Sledding Safety Tips
The Tristate is taking full advantage of all of the snow by going sledding. Since we don't usually get that much snow, for some kids, this snow fall marks the first time they have ever been sledding. Because we in the Tristate are not that sledding savvy, when you or your kids go out to play with your sled, please be careful and follow these simple safety tips.
According to Nationwidechildrens.org, here is what you need to know!
Sledding Injury Facts
Injuries often occur when the sled hits a stationary object or when the child falls off the sled.
Bruises, cuts and broken bones are the most common injuries.
Head and neck injuries are common among children 6 years old and younger.
Getting Ready to Sled
Make sure children are dressed warmly and that they are wearing gloves and boots.
Always wear a helmet to prevent head injuries.
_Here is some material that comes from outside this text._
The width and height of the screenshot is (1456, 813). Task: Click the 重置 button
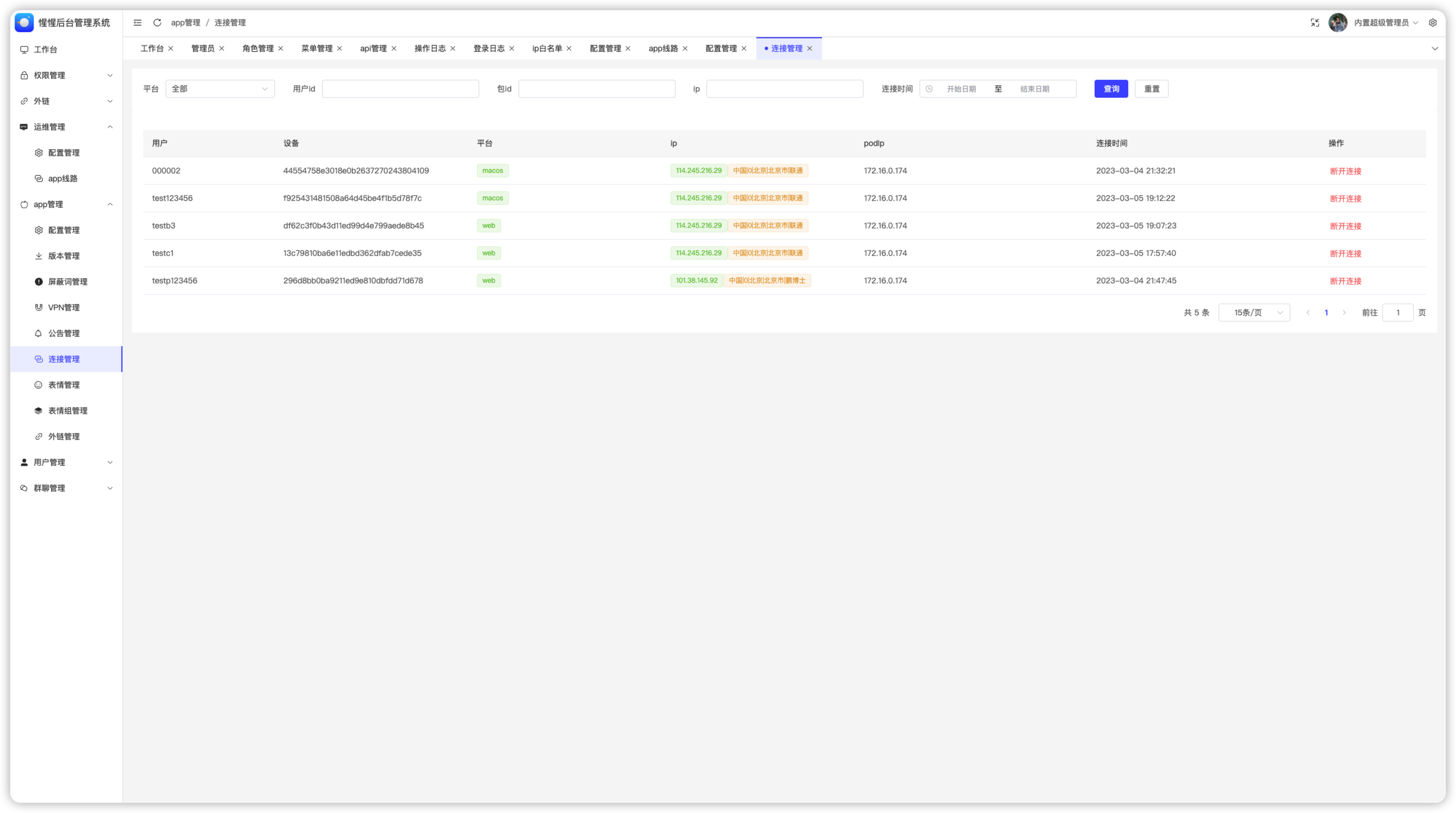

Multi-sport and bicycle helmets are good options.
Sleds that can be steered are safer than flat sheets, snow discs and toboggans.
Teach children to have an adult with them when they go sledding.
Avoid sledding in areas with trees, fences and light poles or on rocky hills.
Always go down the hill feet first.
Learn how to stop and turn the sled by using your feet.
Have only the recommended number of passengers on a sled at one time.
Do not sled in the street or on a highway.
Never ride a sled being pulled by a car, ATV, snowmobile or other motorized vehicle.
Avoid sledding on driveways, hills, or slopes that end in a street, drop off, parking lot, river or pond.
Because they are hard to steer, the best place to use a tube is in a tubing park – often found at ski resorts.